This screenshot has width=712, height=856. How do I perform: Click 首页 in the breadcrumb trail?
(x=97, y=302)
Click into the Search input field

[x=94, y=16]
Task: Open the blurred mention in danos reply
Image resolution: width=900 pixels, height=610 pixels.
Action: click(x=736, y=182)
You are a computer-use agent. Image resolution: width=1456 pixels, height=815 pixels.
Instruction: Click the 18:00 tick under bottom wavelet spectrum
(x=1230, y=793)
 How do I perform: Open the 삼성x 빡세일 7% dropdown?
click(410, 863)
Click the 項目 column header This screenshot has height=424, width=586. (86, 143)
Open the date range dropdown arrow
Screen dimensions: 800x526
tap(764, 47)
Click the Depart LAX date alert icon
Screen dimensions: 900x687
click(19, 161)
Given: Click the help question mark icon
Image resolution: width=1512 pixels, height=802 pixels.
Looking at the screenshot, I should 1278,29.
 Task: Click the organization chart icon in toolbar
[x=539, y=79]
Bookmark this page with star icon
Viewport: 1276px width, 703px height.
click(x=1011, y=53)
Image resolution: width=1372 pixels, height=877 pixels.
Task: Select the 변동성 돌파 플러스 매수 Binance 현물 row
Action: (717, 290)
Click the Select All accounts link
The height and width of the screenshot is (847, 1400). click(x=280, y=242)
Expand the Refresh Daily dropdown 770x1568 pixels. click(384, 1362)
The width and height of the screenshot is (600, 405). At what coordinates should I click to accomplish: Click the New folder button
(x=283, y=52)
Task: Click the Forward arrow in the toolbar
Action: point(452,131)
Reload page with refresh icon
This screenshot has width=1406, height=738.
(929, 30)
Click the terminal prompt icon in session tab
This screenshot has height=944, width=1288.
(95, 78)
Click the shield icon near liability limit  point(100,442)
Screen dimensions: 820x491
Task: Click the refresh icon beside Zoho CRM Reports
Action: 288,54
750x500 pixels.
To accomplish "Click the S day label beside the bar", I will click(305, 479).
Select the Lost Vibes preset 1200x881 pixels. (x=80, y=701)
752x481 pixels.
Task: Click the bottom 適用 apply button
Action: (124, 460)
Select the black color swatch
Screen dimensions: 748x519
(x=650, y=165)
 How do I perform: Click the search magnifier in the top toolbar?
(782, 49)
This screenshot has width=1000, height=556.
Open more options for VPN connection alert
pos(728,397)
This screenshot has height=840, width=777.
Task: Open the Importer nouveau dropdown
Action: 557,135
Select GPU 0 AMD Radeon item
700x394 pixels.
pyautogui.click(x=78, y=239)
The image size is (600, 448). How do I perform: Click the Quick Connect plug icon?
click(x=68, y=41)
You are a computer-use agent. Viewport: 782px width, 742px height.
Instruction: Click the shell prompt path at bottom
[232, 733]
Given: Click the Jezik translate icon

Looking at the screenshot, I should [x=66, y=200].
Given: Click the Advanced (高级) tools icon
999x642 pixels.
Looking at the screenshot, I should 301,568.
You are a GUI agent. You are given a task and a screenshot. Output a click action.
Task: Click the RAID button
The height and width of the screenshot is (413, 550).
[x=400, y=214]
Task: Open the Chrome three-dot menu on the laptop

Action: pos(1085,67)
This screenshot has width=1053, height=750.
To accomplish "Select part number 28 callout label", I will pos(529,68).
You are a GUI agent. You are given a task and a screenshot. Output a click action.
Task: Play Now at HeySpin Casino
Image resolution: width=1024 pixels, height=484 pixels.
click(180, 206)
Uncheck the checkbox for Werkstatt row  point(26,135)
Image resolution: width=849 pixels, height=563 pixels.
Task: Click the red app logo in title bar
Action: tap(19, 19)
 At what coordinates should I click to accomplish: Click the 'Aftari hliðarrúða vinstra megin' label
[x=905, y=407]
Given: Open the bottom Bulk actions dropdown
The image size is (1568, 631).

-.-.-

What is needed - Only lines containing "will" belong in the answer; copy every such line from the records.

Response box -
To accomplish "Click the S day label beside the bar", I will click(305, 479).
To accomplish "Select part number 28 callout label", I will pos(529,68).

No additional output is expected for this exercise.